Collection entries
################
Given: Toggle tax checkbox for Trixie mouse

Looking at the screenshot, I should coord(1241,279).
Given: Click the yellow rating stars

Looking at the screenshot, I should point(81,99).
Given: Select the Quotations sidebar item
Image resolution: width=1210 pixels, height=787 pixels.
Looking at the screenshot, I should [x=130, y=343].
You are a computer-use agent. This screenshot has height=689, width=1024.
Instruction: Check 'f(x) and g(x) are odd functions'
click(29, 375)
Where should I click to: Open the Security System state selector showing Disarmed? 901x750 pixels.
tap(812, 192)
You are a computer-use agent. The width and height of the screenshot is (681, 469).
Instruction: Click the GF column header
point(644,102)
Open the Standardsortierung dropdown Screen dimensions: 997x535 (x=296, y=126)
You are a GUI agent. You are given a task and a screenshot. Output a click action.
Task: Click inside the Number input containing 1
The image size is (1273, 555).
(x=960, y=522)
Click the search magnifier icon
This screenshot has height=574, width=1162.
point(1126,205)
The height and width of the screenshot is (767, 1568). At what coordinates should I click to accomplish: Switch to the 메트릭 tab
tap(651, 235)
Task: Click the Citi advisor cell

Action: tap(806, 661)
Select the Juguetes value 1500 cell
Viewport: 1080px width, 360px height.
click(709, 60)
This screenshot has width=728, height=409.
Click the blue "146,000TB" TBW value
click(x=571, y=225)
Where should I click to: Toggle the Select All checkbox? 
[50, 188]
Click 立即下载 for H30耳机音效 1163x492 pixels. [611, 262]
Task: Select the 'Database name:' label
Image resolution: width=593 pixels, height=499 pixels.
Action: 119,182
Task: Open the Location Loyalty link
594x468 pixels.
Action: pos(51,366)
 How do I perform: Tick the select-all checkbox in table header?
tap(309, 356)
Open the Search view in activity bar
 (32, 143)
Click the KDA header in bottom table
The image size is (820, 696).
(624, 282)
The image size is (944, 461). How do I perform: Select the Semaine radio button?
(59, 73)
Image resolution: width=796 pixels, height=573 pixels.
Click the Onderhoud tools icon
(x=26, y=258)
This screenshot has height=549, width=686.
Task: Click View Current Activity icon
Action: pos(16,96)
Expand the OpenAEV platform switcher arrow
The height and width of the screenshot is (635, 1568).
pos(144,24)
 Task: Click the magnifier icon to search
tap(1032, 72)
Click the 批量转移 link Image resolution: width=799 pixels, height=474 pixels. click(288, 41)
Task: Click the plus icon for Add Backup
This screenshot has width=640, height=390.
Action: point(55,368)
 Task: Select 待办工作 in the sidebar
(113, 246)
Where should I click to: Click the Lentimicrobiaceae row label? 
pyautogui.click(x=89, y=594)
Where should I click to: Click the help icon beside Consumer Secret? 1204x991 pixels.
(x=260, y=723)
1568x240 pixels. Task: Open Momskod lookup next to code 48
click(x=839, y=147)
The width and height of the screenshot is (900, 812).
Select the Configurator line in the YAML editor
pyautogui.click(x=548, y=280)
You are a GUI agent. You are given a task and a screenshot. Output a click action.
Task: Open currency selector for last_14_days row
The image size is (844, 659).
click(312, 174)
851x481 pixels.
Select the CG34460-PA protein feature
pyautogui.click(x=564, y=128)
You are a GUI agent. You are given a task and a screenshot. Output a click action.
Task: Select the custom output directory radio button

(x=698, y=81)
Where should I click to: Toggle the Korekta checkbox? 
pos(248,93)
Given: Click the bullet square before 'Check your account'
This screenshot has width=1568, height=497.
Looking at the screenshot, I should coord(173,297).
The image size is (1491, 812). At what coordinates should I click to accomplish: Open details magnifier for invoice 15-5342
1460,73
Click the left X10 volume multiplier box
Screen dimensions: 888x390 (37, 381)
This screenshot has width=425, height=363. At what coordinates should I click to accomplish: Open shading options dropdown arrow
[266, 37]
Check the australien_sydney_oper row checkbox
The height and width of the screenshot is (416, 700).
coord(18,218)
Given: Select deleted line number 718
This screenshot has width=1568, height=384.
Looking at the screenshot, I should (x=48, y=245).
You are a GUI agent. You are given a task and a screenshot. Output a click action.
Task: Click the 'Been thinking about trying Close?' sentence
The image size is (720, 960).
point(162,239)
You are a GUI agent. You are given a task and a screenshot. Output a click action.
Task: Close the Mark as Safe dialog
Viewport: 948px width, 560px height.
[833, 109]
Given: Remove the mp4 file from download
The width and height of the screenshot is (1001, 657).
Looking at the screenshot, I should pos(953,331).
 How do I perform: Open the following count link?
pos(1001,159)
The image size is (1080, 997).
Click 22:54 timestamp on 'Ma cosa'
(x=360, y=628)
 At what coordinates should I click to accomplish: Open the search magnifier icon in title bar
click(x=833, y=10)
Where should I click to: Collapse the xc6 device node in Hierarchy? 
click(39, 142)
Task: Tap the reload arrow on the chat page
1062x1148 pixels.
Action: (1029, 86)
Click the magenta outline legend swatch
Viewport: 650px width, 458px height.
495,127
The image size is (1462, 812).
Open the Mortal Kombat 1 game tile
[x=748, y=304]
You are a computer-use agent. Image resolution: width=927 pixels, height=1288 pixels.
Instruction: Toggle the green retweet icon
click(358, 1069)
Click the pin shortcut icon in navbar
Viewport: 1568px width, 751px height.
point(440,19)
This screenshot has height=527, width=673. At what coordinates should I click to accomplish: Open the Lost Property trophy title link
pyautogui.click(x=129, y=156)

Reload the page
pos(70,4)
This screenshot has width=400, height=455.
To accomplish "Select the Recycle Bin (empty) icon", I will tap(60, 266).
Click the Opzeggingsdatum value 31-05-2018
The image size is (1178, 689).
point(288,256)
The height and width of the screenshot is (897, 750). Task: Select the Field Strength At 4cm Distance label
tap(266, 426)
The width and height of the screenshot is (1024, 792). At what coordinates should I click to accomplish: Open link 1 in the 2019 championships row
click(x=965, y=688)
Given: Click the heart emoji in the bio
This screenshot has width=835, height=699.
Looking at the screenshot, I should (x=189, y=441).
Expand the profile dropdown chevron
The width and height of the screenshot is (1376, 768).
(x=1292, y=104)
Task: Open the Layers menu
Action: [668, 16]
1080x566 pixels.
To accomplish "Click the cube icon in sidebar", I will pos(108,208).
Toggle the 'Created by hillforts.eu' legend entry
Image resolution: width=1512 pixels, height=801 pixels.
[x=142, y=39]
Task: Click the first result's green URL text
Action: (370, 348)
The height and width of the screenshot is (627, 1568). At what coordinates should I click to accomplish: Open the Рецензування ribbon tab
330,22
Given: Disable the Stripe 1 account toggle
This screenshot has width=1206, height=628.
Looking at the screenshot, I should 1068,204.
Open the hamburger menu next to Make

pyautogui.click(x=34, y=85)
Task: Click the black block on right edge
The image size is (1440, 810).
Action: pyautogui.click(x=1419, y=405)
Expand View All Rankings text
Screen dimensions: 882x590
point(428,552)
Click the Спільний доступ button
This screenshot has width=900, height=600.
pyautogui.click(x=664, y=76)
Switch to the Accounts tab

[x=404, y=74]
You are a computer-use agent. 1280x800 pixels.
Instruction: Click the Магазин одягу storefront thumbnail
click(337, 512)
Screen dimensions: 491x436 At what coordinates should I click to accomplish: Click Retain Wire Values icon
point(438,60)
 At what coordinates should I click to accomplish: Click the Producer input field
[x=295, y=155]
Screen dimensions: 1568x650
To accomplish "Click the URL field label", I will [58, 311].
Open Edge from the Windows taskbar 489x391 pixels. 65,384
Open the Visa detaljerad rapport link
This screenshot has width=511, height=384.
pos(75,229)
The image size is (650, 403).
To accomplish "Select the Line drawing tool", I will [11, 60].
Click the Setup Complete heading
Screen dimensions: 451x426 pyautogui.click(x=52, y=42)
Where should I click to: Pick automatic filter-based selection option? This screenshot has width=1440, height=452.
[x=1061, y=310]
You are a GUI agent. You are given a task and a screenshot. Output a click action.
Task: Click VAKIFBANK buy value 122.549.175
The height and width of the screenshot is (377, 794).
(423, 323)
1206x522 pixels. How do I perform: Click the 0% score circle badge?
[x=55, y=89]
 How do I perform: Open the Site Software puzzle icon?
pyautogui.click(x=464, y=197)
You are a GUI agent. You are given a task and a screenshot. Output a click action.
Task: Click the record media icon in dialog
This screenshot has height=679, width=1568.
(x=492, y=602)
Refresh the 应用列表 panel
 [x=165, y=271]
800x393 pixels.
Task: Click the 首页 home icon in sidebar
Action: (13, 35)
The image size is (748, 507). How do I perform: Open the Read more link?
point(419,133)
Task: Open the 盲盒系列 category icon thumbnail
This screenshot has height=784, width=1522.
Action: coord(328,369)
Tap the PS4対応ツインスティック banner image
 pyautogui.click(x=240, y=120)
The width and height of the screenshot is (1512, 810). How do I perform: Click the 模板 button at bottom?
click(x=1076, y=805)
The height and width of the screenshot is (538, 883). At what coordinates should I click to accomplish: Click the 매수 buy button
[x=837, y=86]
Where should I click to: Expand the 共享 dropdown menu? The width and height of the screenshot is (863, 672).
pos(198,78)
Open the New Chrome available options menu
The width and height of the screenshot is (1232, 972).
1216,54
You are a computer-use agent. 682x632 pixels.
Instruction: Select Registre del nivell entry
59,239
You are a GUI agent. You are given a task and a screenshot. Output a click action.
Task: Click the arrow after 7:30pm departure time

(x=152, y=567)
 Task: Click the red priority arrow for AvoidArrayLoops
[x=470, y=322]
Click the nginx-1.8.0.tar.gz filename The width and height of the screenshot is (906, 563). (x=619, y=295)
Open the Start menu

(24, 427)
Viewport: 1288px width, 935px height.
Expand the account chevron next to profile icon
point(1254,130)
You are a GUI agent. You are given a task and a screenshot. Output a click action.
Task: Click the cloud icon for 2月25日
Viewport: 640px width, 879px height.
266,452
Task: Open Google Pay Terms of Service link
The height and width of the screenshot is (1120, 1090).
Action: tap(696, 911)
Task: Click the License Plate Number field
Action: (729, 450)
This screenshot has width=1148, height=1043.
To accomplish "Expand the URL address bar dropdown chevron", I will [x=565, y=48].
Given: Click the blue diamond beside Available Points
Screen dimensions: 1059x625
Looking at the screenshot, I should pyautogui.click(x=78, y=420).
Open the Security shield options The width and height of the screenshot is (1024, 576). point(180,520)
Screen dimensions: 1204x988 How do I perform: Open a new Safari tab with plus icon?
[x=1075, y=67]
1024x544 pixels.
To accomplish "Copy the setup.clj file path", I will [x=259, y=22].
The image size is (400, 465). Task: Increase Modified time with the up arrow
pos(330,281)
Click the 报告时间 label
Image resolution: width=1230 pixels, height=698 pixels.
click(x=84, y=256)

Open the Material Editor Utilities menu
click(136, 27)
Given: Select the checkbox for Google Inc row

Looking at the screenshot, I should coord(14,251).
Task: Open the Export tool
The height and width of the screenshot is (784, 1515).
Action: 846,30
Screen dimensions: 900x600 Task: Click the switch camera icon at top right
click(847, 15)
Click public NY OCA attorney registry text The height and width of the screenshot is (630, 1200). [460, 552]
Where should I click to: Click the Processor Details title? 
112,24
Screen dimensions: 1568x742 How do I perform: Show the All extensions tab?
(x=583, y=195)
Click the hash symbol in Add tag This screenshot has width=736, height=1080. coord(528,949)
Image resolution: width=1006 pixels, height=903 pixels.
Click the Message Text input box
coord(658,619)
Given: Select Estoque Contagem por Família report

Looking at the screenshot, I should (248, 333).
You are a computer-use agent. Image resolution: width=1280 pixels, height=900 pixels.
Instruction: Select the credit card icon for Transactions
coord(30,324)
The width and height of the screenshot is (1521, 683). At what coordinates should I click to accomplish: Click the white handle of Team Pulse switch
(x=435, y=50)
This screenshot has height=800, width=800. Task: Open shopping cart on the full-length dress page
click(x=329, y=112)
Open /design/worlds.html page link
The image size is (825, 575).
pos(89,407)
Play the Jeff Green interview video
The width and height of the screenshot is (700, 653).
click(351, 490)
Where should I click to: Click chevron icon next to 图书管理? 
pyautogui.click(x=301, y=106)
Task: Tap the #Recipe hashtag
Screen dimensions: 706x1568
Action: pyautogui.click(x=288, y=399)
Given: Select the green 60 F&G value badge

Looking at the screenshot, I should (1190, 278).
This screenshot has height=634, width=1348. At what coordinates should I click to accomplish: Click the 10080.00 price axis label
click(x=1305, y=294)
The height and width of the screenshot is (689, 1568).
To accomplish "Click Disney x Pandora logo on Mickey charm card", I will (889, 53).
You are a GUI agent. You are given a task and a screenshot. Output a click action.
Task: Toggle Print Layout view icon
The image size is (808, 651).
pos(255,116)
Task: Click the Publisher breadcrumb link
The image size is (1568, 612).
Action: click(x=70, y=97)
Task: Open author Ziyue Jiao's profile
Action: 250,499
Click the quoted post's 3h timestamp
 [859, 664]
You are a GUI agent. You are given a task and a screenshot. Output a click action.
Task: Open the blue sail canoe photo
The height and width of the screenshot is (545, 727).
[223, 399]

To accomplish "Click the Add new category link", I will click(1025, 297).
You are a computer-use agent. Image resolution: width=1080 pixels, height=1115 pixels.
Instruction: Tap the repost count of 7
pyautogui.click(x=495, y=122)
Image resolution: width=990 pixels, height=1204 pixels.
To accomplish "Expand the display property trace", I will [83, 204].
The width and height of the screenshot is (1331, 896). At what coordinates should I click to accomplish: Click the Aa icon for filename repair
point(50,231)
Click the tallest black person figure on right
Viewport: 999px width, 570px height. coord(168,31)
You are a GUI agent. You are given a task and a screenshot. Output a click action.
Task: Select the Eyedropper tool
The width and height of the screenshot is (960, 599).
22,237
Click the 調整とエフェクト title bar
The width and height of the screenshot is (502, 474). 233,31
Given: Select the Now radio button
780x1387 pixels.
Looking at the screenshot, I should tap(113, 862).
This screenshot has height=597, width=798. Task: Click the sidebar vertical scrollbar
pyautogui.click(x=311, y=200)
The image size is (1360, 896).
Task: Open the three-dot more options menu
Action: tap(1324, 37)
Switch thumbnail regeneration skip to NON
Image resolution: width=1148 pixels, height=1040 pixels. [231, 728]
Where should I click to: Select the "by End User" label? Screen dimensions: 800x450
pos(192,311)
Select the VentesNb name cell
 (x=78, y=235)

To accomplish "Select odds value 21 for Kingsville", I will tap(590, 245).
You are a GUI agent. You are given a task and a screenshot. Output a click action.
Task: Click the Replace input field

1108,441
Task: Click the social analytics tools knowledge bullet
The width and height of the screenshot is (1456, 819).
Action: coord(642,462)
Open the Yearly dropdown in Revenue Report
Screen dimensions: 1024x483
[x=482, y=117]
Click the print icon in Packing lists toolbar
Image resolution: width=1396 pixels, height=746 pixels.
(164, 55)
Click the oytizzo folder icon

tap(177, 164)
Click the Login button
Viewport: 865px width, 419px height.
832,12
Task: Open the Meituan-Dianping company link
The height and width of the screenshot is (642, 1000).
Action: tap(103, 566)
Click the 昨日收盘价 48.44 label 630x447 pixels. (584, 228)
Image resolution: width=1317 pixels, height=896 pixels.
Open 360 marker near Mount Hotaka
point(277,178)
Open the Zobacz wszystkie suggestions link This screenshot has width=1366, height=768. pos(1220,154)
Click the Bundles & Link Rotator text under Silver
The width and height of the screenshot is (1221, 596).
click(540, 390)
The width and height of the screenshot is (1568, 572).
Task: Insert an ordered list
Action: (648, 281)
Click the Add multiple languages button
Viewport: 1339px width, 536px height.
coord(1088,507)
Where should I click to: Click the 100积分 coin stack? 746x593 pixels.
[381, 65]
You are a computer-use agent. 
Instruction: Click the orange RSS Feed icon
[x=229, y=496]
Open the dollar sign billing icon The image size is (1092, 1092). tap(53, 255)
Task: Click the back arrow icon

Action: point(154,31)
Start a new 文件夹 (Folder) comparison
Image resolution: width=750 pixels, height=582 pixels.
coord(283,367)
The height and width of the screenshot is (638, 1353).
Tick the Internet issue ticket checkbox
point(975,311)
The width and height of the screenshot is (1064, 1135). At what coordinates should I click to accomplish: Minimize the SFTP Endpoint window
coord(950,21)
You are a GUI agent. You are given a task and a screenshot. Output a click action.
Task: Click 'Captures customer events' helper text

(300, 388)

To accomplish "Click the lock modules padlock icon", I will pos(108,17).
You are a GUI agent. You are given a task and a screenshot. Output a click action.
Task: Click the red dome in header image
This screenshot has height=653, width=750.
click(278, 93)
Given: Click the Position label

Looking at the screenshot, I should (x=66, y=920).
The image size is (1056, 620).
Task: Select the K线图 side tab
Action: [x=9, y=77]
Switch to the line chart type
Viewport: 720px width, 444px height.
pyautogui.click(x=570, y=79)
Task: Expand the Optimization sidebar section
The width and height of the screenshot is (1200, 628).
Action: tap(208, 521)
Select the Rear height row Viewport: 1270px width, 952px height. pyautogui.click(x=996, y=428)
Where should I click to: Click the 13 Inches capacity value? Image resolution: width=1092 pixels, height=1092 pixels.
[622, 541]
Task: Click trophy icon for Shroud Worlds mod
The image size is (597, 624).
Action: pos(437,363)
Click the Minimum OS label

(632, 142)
################
→ **WORK TASK**
Going through the data above, return each line with the word "computer".

→ **ANSWER TO THIS PROBLEM**
You are a computer-use agent. This screenshot has height=689, width=1024.
You are a computer-use agent. The width and height of the screenshot is (681, 469).
You are a computer-use agent. Image resolution: width=927 pixels, height=1288 pixels.
You are a computer-use agent. 1280x800 pixels.
You are a computer-use agent. 682x632 pixels.
You are a computer-use agent. Image resolution: width=1280 pixels, height=900 pixels.
You are a computer-use agent. Image resolution: width=1080 pixels, height=1115 pixels.
You are a computer-use agent. 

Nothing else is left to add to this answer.